Mis sur « de bons rails », pour certains d’entre nous, le train nous amena un peu plus tard à rencontrer les « pablistes » (les « vrais » de Michel Pablo) puisque l’AMR était rentrée au PSU, étant aussi favorables à accélérer le mouvement de rapprochement entre les deux organisations. Nous étions dans les mêmes organisations syndicales, et des mouvements, on parla donc politique et perspectives communes. Nous en avions parlé une fois à Michel, au café, Chez Robert, impasse Guemenée. Il nous mit en garde contre Pablo, comme s’il nous mettait en garde contre la diable. Il ne fut pas du groupe Carrefour[9] ni de l’aventure des Comités communistes pour l’autogestion en 1977, nous en voulant de le laisser un peu seul pour continuer le combat dans la Ligue. Il y eut d’autres rencontres, d’autres croisements, discussions, divergences (sur l’autogestion notamment) et donc d’autres histoires. Souvenir de sa cape, son grand chapeau, dans un atelier de lithographie juste à côté du local. Non dogmatique, mais semblant parfois s’être arrêté sur certains épisodes, il pouvait être sensible à certains nouveaux visages des mouvements sociaux comme les jeunes, les femmes, peut-être pas à tous. Mais en tout état de cause il avait semé les bonnes graines.

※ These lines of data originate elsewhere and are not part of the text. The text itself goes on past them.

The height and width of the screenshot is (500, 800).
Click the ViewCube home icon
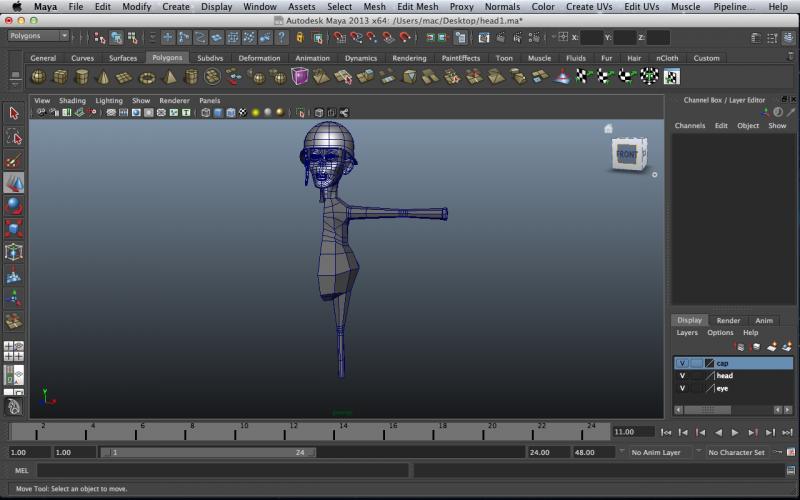click(x=607, y=128)
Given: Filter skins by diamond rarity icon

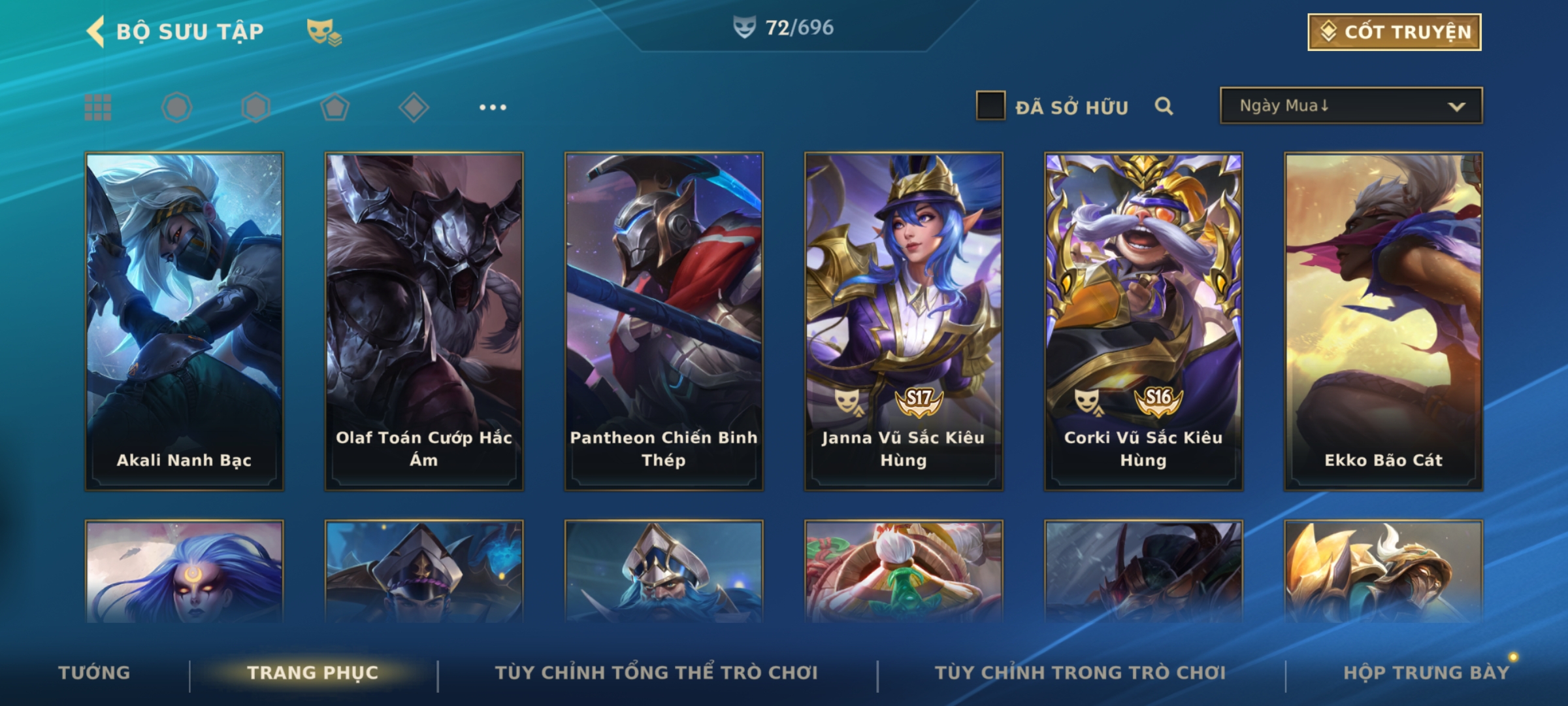Looking at the screenshot, I should 414,107.
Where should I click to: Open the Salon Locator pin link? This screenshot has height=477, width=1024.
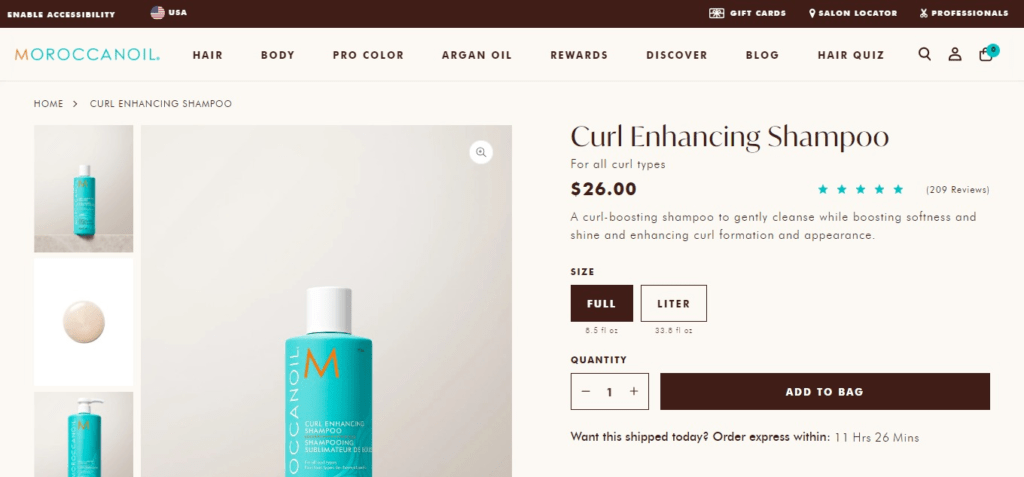click(853, 13)

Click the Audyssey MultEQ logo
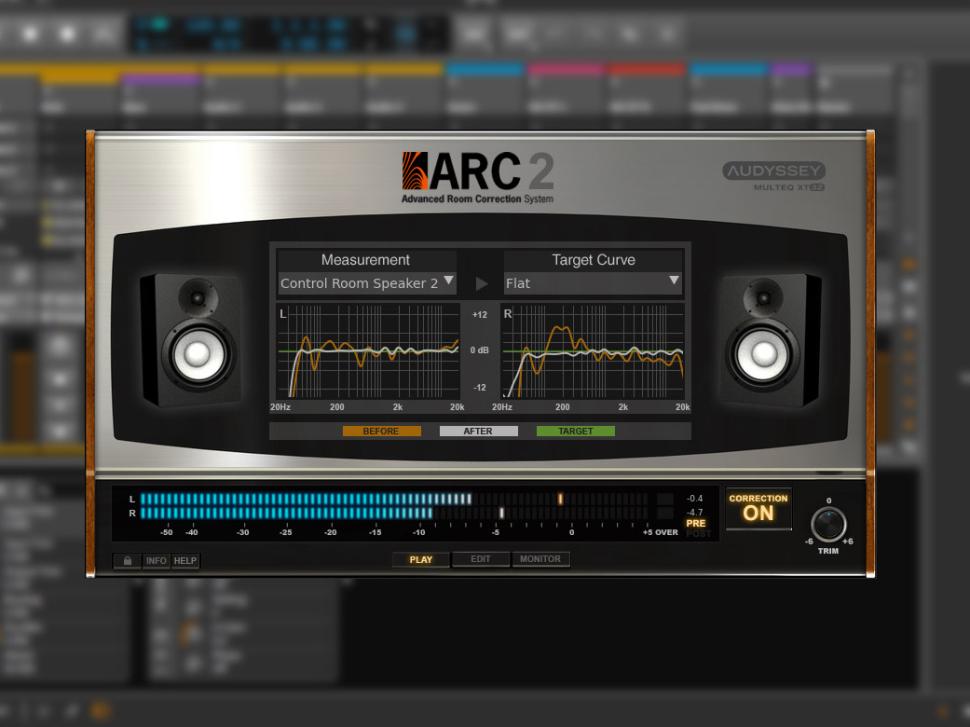pos(774,176)
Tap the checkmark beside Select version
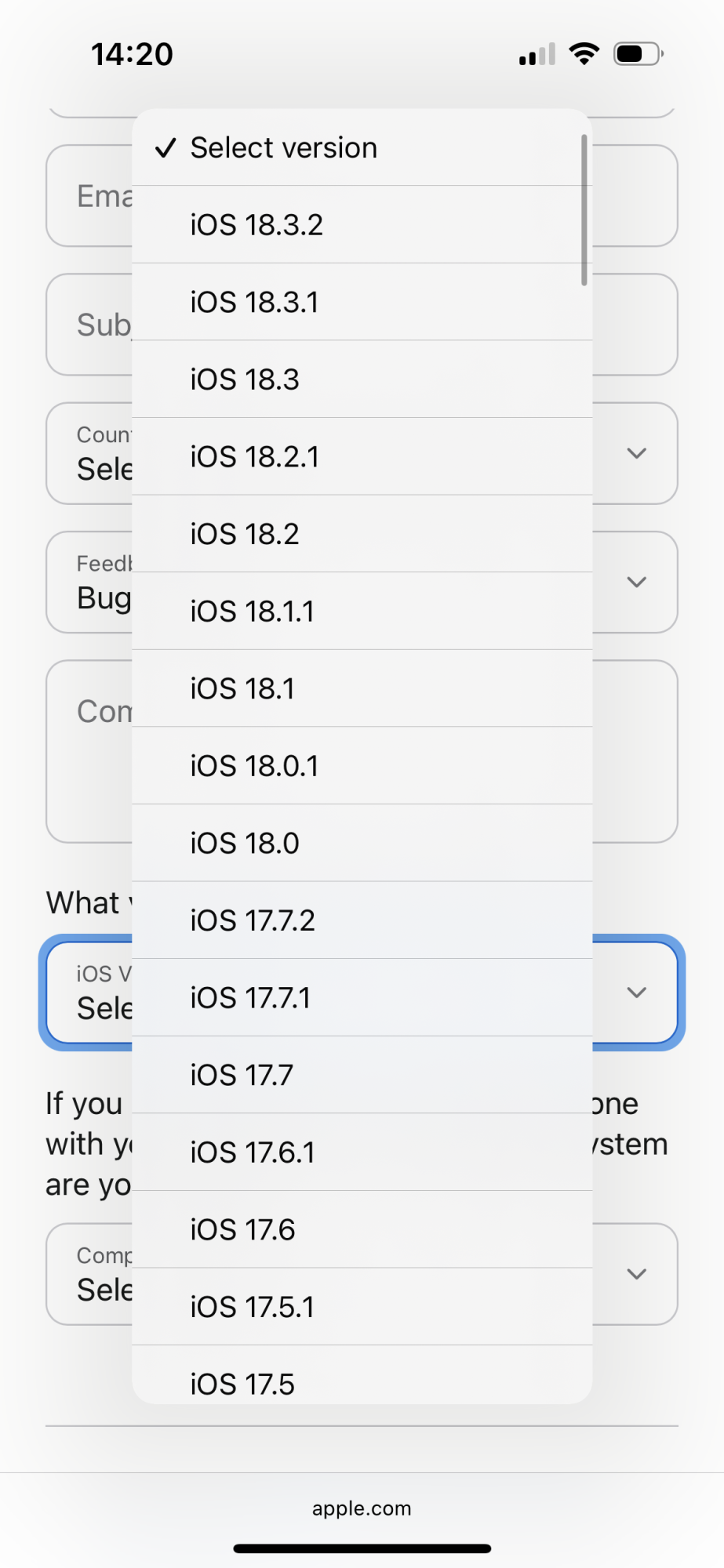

[1] Contre vents et marées. Les révolutionnaires pendant la Seconde Guerre mondiale, Paris, Savelli, 1977, Mémoire d’un dinosaure trotskiste, Paris, 1999.

[2] https://maitron.fr/spip.php?article140297

[3] https://chsprod.hypotheses.org/michel-lequenne

[4] https://www.syllepse.net/le-catalogue-pour-memoires–_r_89_i_446.html. Il y a également publié La révolution de Bilitis, en 2008, Grandes dames des lettres, en 2011, ainsi que Le trotskysme, une histoire sans fard, en 2005, disponible en téléchargement sur le site http://lequenne.michel.free.fr/Telechargement/LTUHSF_2018.pdf.

[5] Le Parti communiste internationaliste en 1968 compte 180 militants. La fusion PCI/JCR à l’été 1968 donne naissance à la Ligue communiste. Bien évidemment, la JCR est plus nombreuse et semble « noyer » les anciens, et même les « écarter », ce qu’explique Lequenne.

[6] Du nom (pseudo) de la camarade Sand qui propose des réunions non mixtes de femmes, ce qui suscite une opposition vive.

[7] Sur le « gouvernement ouvrier et paysan », Quatrième internationale, spécial « revendications transitoires », juin-juillet 1946.

[8] « Continuité et discontinuité du « lambertisme ». Contribution à l’historie d’une dégénérescence », Critique communiste n° 7, mai-juin 1976.

[9] Texte « La civilisation au carrefour, la Ligue au feu rouge », référence à la révolution scientifique et technique et au livre de Richta (collectif tchèque), La civilisation au carrefour, Paris, Anthropos, 1969.